▶ **REQUIREMENT 1**
Lay out the listing as a Markdown table with the columns Row and Line, giving each nonblank line of the listing its own row with a row number. Leave out the blank lines and the pictures.
>> Start TEXT EXCERPT
No, the forward drop depends on the bandgap of the particular semiconductor, which correlates strongly with the colour.
GaN LEDs are about 3--3.2V, this includes white, violet, blue and some green LEDs.
Common green LEDs are more like 2.5V,
yellow around 2.2V,
orange 2.0V
red 1.6V
infra-red 1.2V
But it does vary from these typical values depending on the structure of the LED and how hard its driven. These days LEDs use complex sets of layers to achieve quantum wells for efficiency (heterojunctions), so the effective bandgap is not necessarily natural for the colour produced, but needs to be enough to actually generate photons of that colour.
White LEDs are usually blue/UV LEDs (plus some phosphors).
I guess it's safer to use chain of well-defined 1N4148..
I'm assuming intended drop, according to the specs of the LED LV chose, will be 2V.
I'm assuming intended drop, according to the specs of the LED LV chose, will be 2V.
Walt Jung simply standardized on one single (WIDELY available) LED part-number, and uses that one single LED type, with no substitutions permitted.
Design Document: https://www.diyaudio.com/forums/att...-reference-cell-_walts-blog-2014_092418_r-pdf
Design Document: https://www.diyaudio.com/forums/att...-reference-cell-_walts-blog-2014_092418_r-pdf
This may sound like nitpicking, but the N version is not a "quasi" amplifier, and neither is the Circlophone or the Circlomos.I know
For some strange (historical ?) reason, I'm only interested in Quasi amps..
Quasi is the short form for quasi-complementary, meaning any complementary amplifier can be changed into a quasi by substituting the P output device with a CFP composite, equivalent to a P device.
Conversely, any quasi amplifier can become a true complementary amplifier by changing the CFP for a NPN, or N-darlington.
>> End TEXT EXCERPT
>> Start PROVIDED ENTRIES
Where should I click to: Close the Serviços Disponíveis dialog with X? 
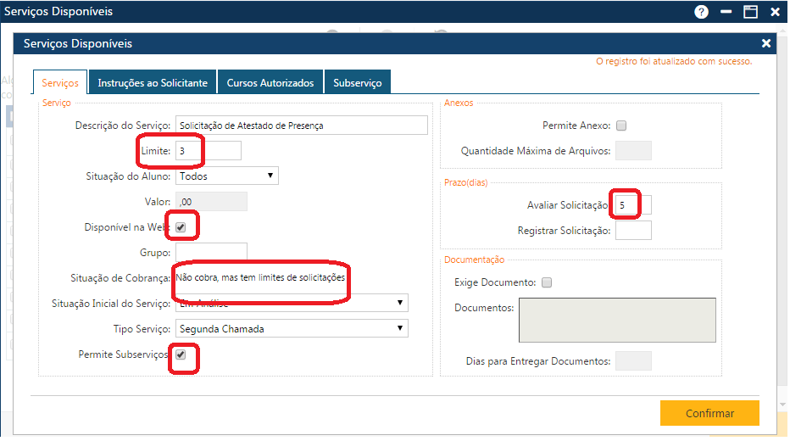(766, 43)
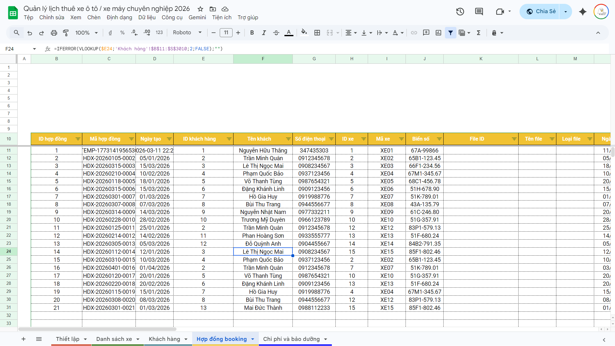Open the 100% zoom dropdown

click(x=86, y=33)
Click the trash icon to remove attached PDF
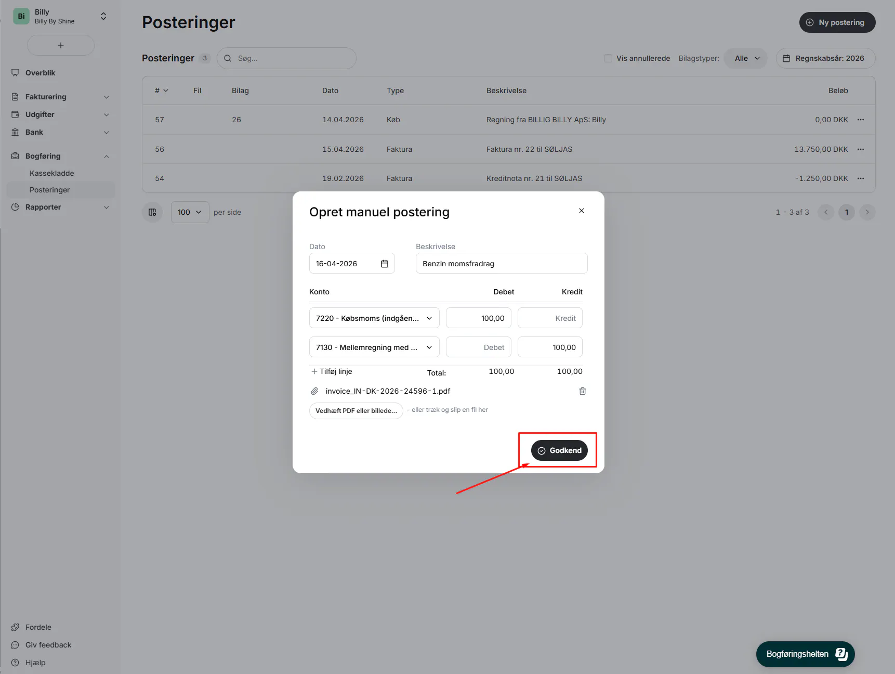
>> End PROVIDED ENTRIES
▶ **REQUIREMENT 2**
Transcribe the forum thread on LED forward voltage starting at "GaN LEDs are" and ending at "(plus some phosphors).".

▶ **EXERCISE RESPONSE 1**
| Row | Line |
|---|---|
| 1 | Where should I click to: Close the Serviços Disponíveis dialog with X?  |
| 2 | (766, 43) |
| 3 | Open the 100% zoom dropdown |
| 4 | click(x=86, y=33) |
| 5 | Click the trash icon to remove attached PDF |

▶ **EXERCISE RESPONSE 2**
GaN LEDs are about 3--3.2V, this includes white, violet, blue and some green LEDs.
Common green LEDs are more like 2.5V,
yellow around 2.2V,
orange 2.0V
red 1.6V
infra-red 1.2V
But it does vary from these typical values depending on the structure of the LED and how hard its driven. These days LEDs use complex sets of layers to achieve quantum wells for efficiency (heterojunctions), so the effective bandgap is not necessarily natural for the colour produced, but needs to be enough to actually generate photons of that colour.
White LEDs are usually blue/UV LEDs (plus some phosphors).